= Lodovico Chieregati =

Lodovico Chieregati (or Chieregato, Chierepati; died on 4 June 1573 in Vicenza, Republic of Venice) was an Italian missionary who served as an Archbishop of Antivari (Bar) in the mid-16th century.

==Biography==
Descended from an aristocratic family, several of Chieregati's relatives are recorded as prelates in several Dalmatian dioceses. These include: Leonelo Chieregati, Bishop of Rab and Trogir; and Giovanni Chieregati, Bishop of Kotor.

Originally from Vicenza, Pope Clement VII appointed Chieregati as Archbishop of Antivari on 11 May 1528. However, during Chieregati's pontificate in Antivari, he did not reside within the city.

From 1530, Chieregati served as an administrator of the Diocese of Narnia.

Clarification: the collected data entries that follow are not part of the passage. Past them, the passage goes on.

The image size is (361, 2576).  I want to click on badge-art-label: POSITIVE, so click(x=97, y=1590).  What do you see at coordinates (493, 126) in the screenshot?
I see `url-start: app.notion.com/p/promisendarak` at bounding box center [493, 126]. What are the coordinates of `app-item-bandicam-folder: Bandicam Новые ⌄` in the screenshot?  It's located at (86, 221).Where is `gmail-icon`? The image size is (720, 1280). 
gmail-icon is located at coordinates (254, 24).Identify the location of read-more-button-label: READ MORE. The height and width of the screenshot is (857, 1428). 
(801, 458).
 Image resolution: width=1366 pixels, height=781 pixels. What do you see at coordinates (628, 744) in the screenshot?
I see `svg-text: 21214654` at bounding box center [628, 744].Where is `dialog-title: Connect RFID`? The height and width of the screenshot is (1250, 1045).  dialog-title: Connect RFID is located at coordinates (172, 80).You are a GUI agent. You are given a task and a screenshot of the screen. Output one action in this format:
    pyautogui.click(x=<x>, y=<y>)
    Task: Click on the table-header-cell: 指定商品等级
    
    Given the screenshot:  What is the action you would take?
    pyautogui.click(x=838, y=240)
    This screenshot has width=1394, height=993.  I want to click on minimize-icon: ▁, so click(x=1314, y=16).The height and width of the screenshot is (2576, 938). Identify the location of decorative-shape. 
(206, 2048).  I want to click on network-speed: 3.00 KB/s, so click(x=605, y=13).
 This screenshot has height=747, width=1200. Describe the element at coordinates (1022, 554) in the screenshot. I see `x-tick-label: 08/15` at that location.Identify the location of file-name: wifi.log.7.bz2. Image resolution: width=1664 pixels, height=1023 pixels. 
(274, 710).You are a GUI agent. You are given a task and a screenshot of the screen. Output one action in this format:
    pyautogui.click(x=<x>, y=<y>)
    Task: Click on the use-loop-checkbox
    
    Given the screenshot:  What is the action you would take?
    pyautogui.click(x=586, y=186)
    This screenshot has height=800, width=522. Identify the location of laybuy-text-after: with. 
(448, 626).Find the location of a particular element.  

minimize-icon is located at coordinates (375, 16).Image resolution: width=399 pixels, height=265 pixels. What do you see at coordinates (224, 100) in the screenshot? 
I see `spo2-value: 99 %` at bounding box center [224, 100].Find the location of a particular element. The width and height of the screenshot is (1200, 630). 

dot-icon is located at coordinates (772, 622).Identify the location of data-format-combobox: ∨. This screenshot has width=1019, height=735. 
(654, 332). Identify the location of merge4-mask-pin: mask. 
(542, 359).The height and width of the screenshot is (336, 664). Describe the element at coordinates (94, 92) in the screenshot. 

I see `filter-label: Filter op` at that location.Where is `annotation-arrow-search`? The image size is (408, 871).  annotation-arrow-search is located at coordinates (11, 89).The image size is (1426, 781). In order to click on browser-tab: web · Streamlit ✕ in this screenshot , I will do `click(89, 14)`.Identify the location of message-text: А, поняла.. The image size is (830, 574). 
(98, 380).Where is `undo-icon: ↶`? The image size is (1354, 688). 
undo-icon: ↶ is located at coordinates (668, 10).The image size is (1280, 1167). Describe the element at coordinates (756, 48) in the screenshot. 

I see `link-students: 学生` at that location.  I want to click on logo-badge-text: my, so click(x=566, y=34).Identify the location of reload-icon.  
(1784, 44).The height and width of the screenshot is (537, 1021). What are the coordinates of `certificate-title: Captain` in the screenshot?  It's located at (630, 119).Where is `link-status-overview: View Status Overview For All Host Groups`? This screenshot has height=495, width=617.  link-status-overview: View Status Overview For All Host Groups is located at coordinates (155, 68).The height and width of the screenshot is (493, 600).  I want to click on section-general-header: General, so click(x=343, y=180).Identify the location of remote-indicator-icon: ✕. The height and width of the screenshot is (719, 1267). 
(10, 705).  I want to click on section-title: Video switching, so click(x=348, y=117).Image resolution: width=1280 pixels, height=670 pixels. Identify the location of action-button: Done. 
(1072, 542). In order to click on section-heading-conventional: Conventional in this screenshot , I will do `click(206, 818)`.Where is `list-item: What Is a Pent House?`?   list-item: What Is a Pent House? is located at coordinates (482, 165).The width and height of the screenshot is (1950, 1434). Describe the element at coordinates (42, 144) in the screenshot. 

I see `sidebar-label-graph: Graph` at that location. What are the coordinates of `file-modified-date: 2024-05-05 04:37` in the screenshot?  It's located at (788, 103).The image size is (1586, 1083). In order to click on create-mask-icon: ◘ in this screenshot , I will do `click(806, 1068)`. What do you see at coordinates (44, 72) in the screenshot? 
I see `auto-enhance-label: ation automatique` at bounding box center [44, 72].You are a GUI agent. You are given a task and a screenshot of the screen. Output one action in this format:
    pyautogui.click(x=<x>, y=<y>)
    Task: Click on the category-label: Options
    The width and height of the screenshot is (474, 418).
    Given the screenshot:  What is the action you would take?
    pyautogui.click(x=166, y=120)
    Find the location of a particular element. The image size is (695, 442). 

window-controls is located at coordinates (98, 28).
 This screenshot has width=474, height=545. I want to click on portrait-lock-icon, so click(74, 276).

Because of his absence, the administration of the Archdiocese of Antivari was entrusted to Jacob, Bishop of Budua (and Bishop of Ulcinium). Dalmas had caused a stir within Ulcinium when he attempted to introduce "new" families into the small group of Ulcinium's aristocracy. On 29 July 1549, a letter arose written to the Venetian Inquisition by Chieregati from Vincenza. In it, he describes his support for the actions performed by his vicar in Antivari, although Chieregati never explicitly stated who his vicar was. In the letter, he also accused some of the clerics in Ulcinium of being inclined towards Protestantism, therefore labeling them as heretics.

In 1541, Chieregati relocated to Antivari, formally regaining the administration of the archdiocese. Upon his relocation, he also illegally (not mandated by the Holy See) acted as the bishop of Budua. In 1546, he attended the Council of Trent where he requested the presence of his suffragans.

In 1551, Chieregati attended the Council of Trent once more, where he submitted his resignation as Archbishop.

Chieregati died in his hometown in 1573.